**Task objective**
Give back the entries exactly as they read, leaving each image out.

(Saved data entries)
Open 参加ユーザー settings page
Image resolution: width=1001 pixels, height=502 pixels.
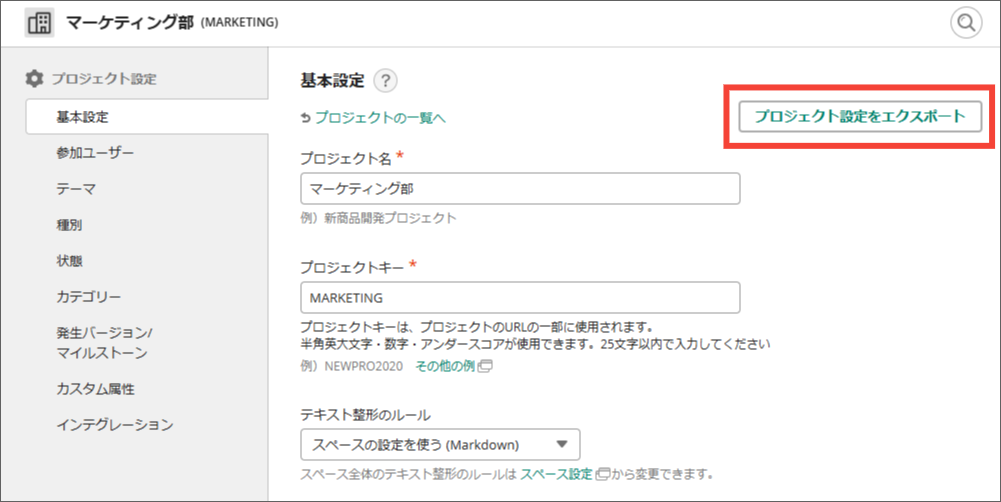tap(95, 153)
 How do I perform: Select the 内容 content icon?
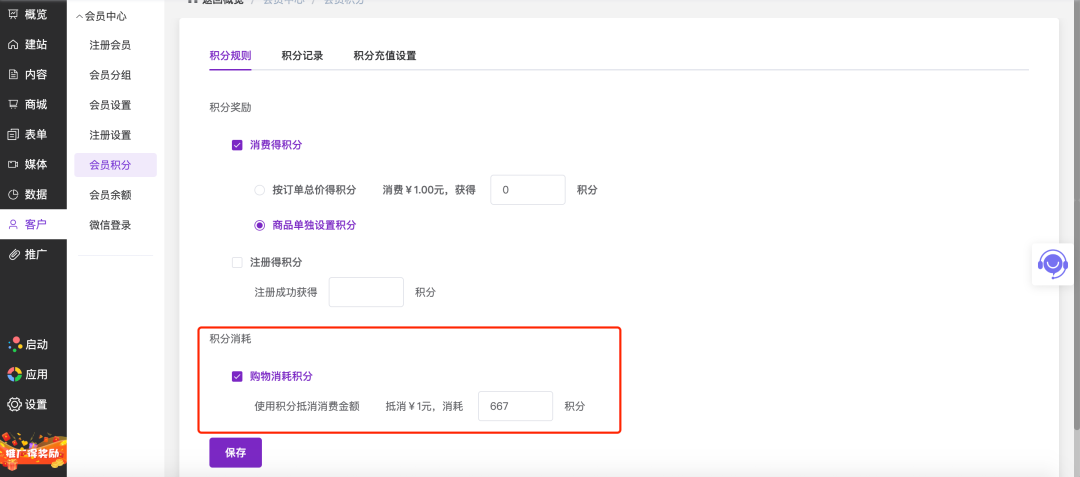click(x=13, y=74)
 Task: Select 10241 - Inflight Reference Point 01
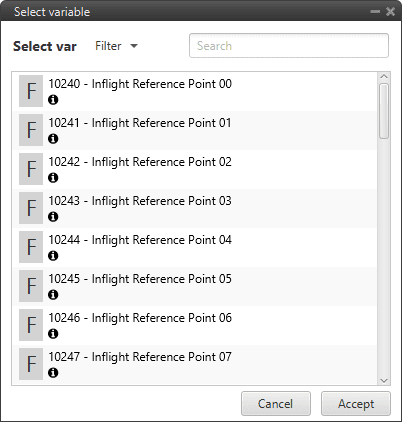(195, 130)
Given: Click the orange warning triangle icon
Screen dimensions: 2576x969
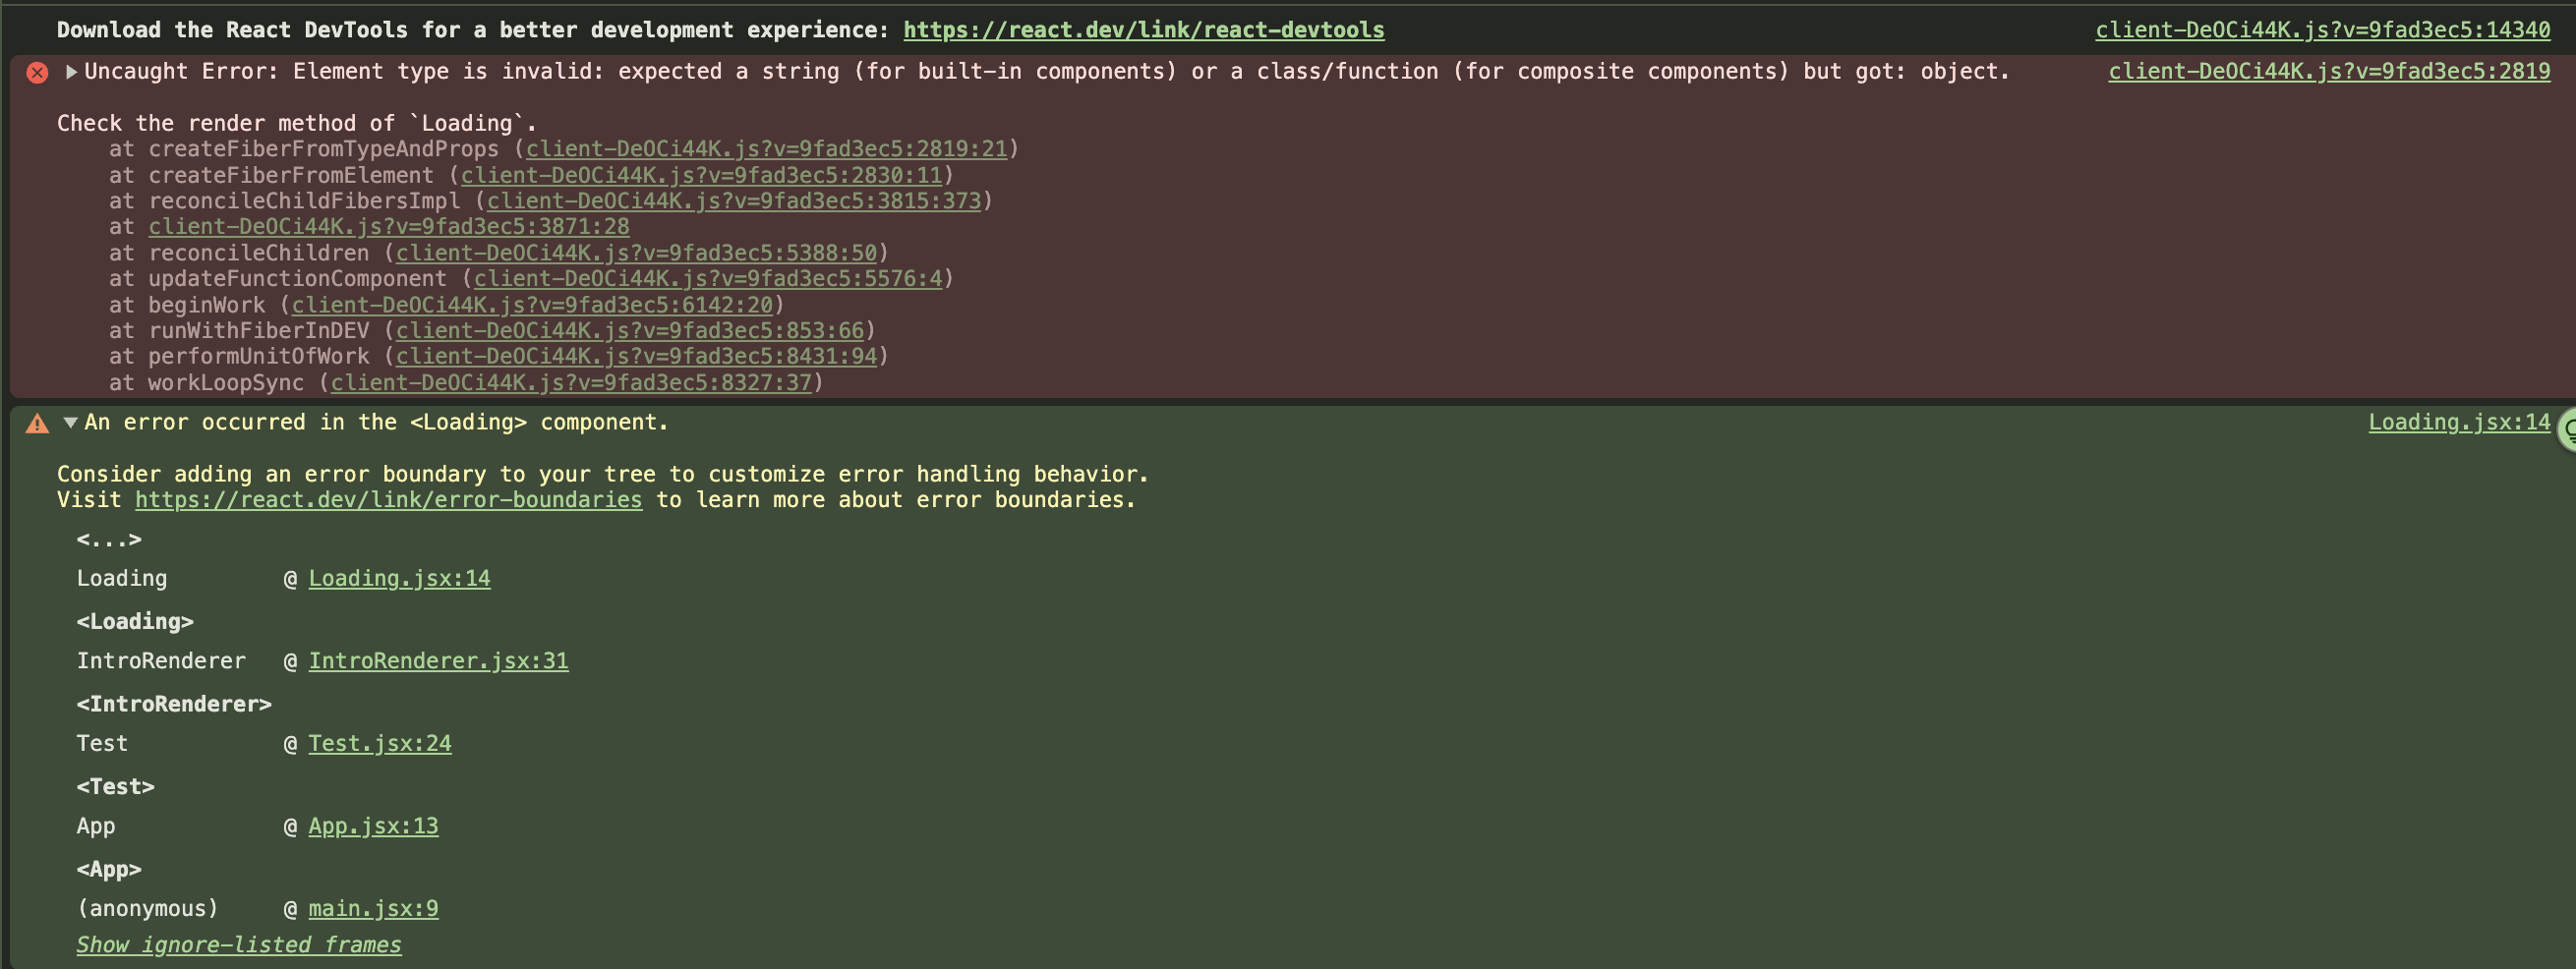Looking at the screenshot, I should click(x=37, y=424).
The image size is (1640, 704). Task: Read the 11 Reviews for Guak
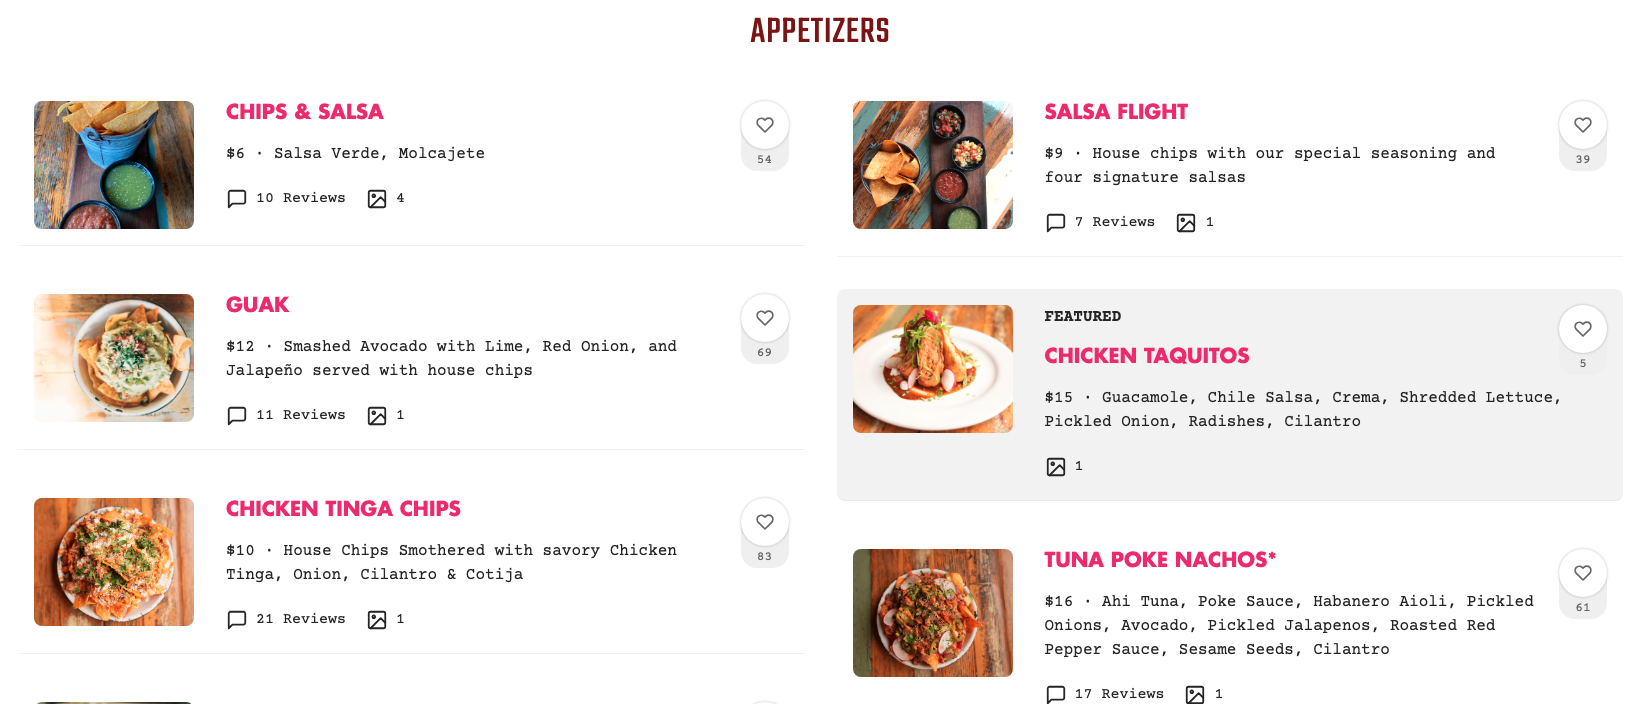tap(300, 415)
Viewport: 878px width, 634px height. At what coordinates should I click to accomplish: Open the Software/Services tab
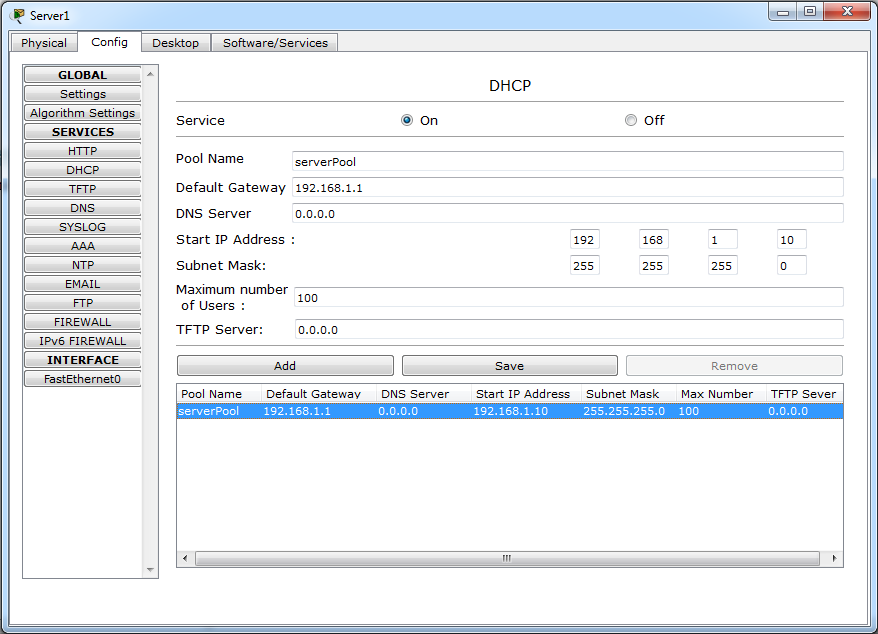pyautogui.click(x=272, y=42)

**The completed task**
Open 参加ユーザー settings page
Image resolution: width=1001 pixels, height=502 pixels.
tap(95, 153)
 How do I perform: Select the 内容 content icon?
click(x=13, y=74)
 Task: Select 10241 - Inflight Reference Point 01
(195, 130)
Given: Click the orange warning triangle icon
Screen dimensions: 2576x969
Looking at the screenshot, I should click(x=37, y=424).
The image size is (1640, 704). Task: Read the 11 Reviews for Guak
tap(300, 415)
Viewport: 878px width, 634px height. At what coordinates should I click to accomplish: Open the Software/Services tab
pyautogui.click(x=272, y=42)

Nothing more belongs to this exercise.